··· Materials provided ···

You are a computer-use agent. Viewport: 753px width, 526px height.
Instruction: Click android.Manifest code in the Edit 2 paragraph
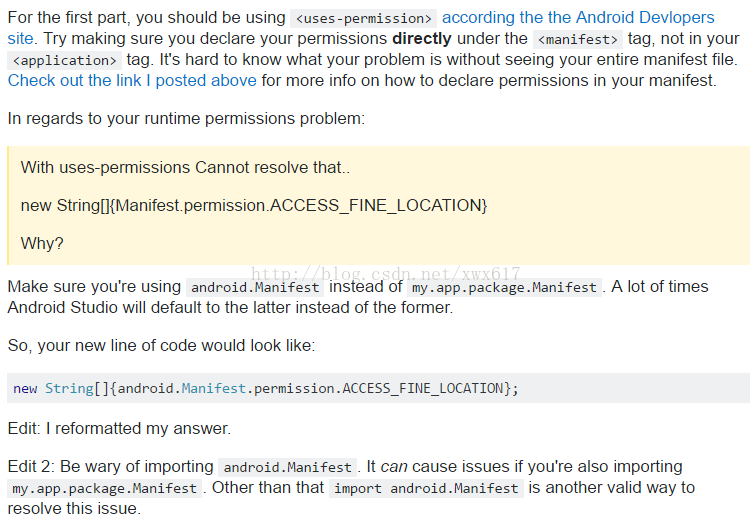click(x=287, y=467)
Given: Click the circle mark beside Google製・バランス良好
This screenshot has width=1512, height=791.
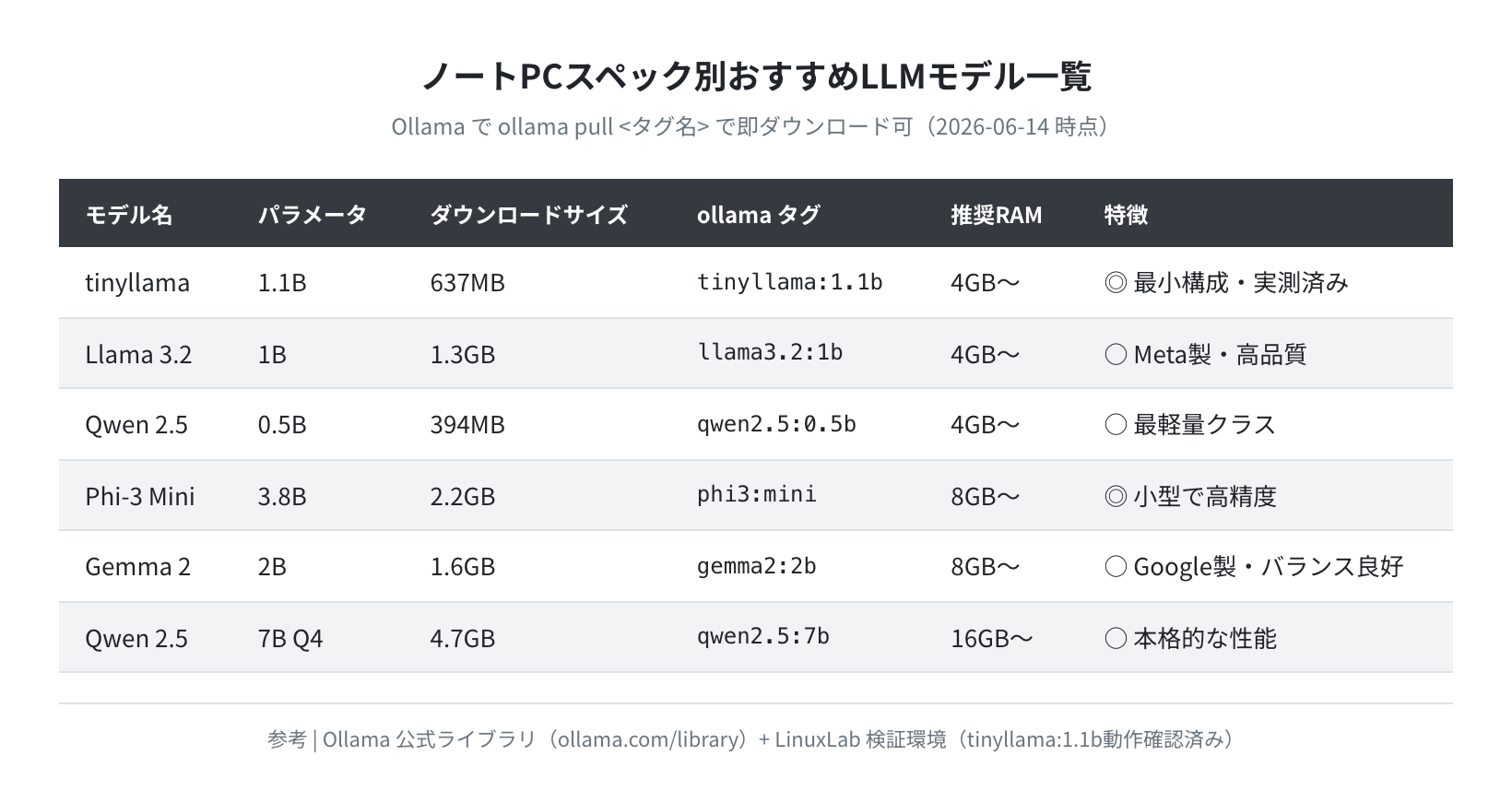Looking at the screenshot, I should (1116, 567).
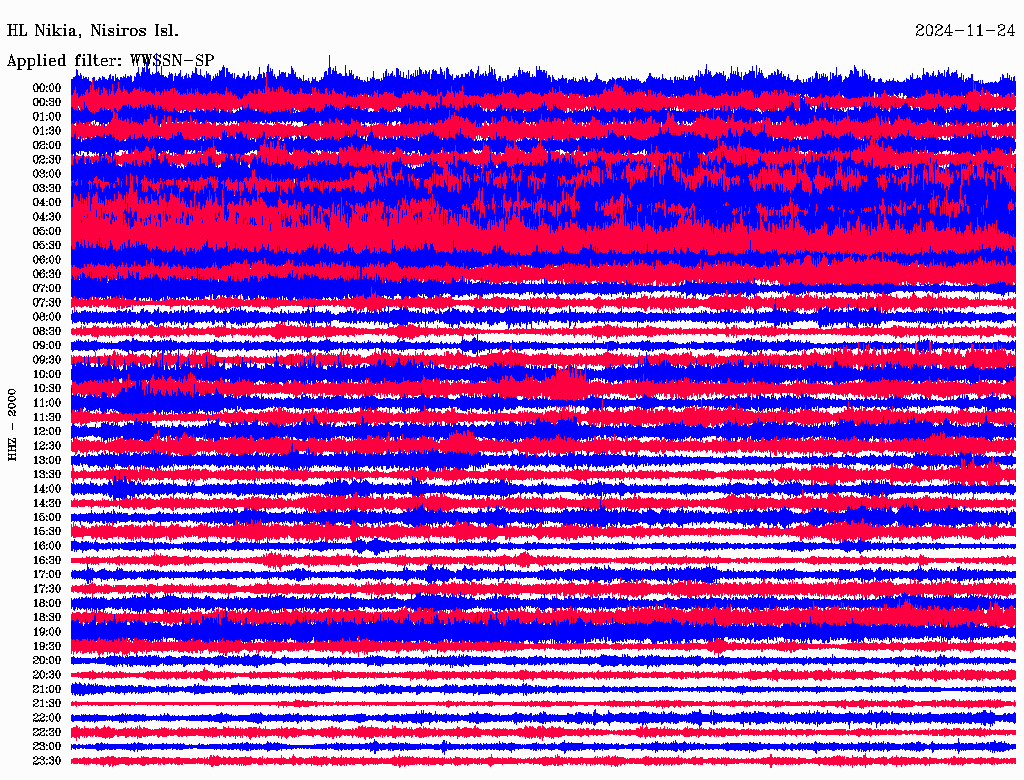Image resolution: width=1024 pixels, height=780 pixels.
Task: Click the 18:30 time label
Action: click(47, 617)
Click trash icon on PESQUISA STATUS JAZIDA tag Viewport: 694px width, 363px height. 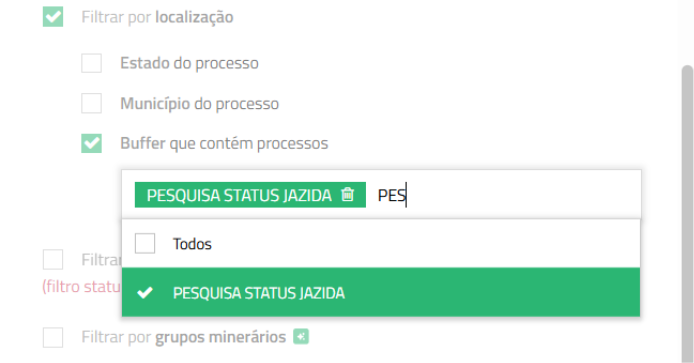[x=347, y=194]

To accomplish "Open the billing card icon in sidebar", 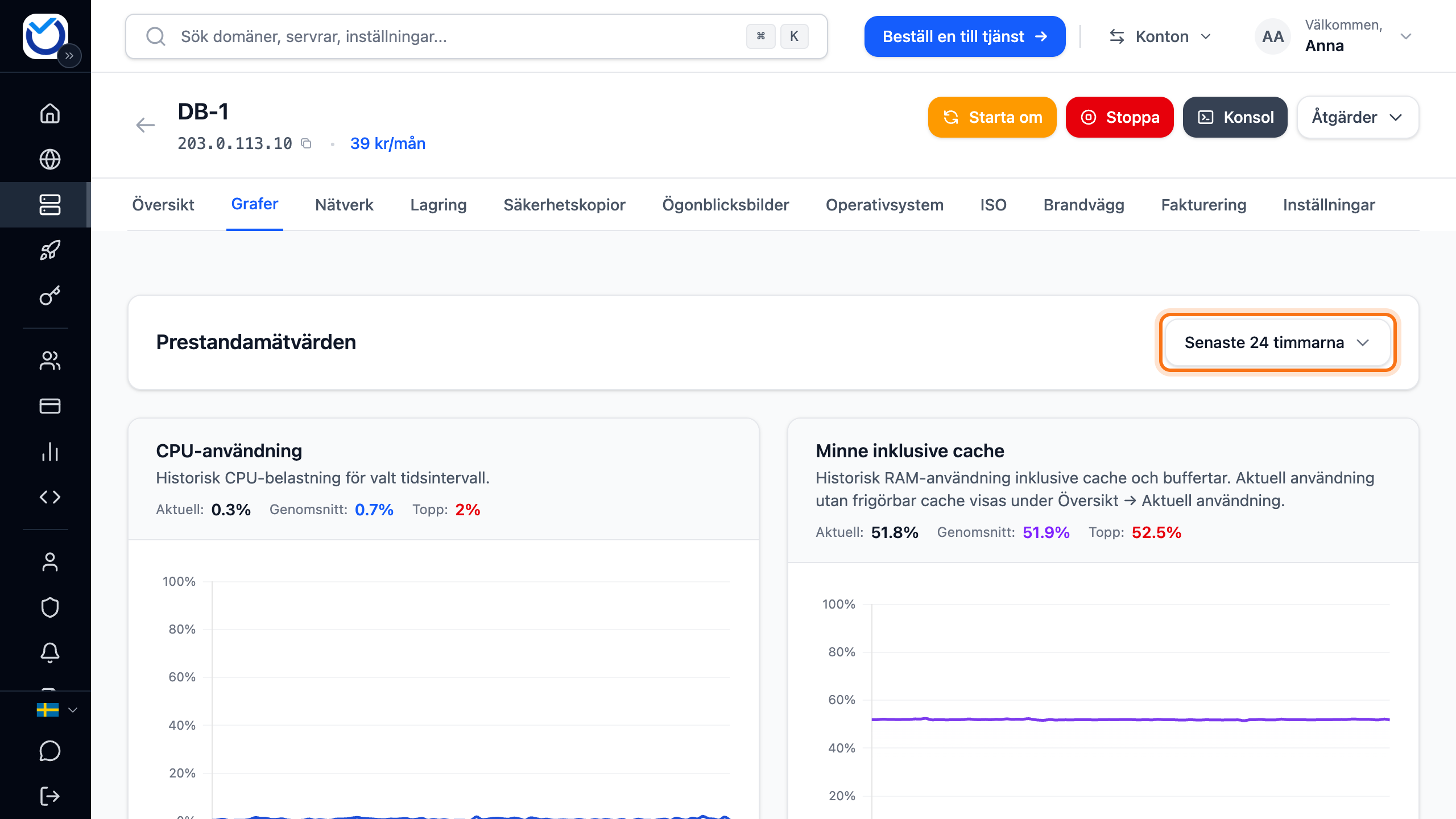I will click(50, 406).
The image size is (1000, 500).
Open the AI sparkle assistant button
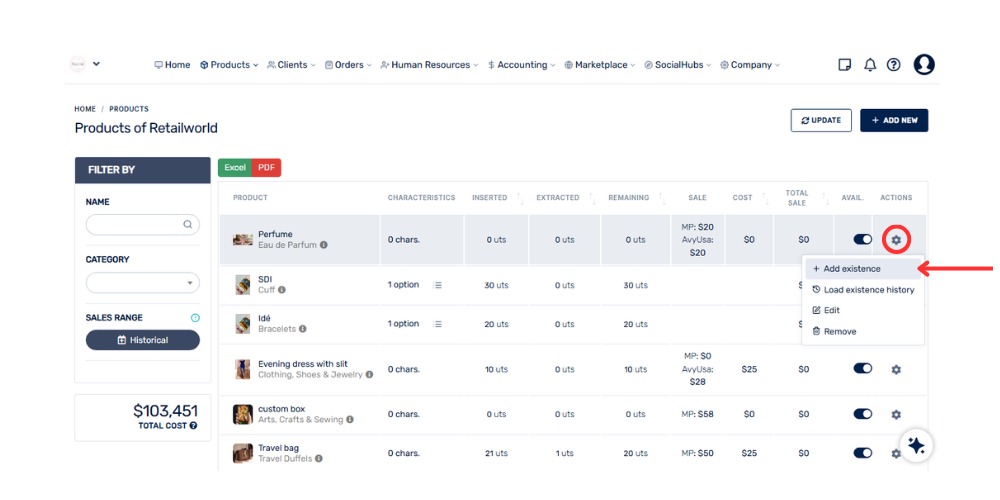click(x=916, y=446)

···

### Brief
Go to the line that contains "The image size is (1000, 500)." and copy exactly from there through the last line of the records above, both included. Omit pictures.

### Written reply
The image size is (1000, 500).
Open the AI sparkle assistant button
click(x=916, y=446)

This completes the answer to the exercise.